- _Task_: Give back the exact lines of the material below from the one containing "Click the clock icon beside System Agent頻率" through the one containing "Image resolution: width=955", and no pictures.

- _Input records_:
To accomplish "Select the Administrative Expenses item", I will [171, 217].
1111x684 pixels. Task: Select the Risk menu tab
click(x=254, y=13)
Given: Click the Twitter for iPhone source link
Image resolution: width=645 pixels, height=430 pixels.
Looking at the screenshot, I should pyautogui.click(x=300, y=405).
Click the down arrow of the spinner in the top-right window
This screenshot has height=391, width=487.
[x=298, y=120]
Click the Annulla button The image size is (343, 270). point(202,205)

==

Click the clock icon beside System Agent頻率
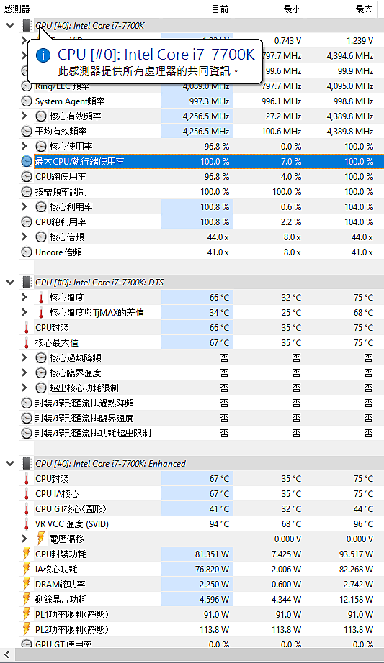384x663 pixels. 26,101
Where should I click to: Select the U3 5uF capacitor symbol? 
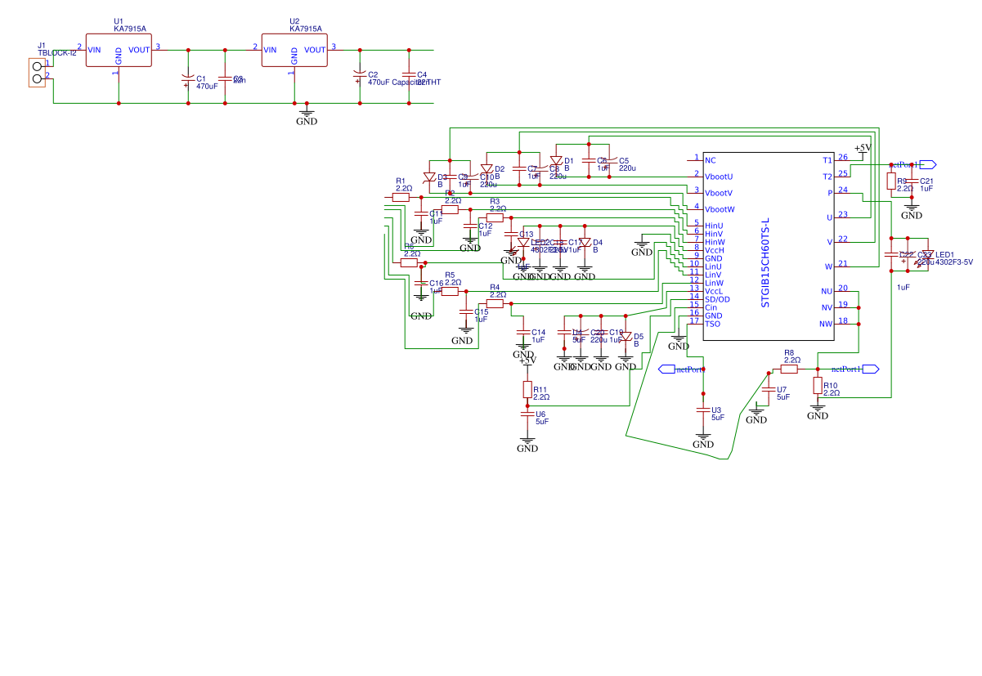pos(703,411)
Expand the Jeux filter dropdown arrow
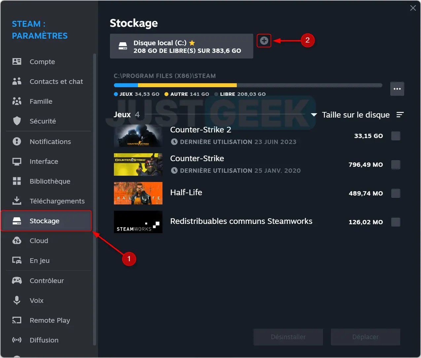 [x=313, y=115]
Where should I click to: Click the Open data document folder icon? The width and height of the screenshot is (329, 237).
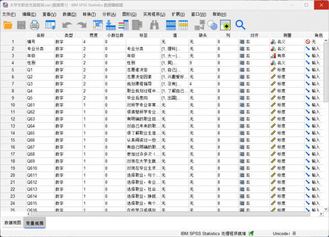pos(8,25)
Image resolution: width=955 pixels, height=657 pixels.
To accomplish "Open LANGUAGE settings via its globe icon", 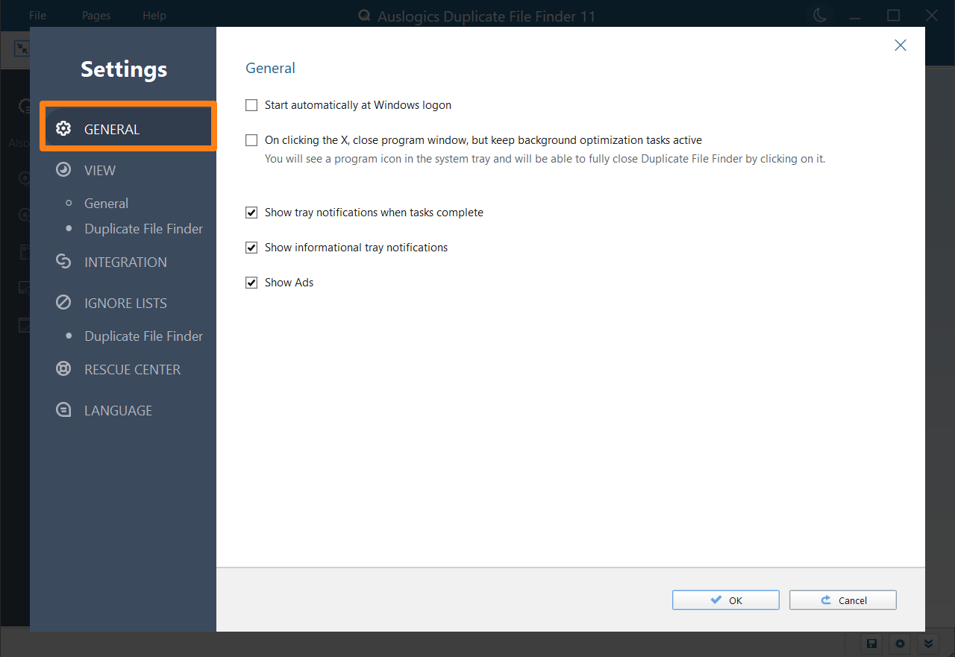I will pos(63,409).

- _Solution for this task_:
Click the clock icon beside System Agent頻率
384x663 pixels. 26,101
Where should I click to: Select the U3 5uF capacitor symbol? 
pos(703,411)
Expand the Jeux filter dropdown arrow
 [x=313, y=115]
Where should I click to: Click the Open data document folder icon? The width and height of the screenshot is (329, 237).
pos(8,25)
Image resolution: width=955 pixels, height=657 pixels.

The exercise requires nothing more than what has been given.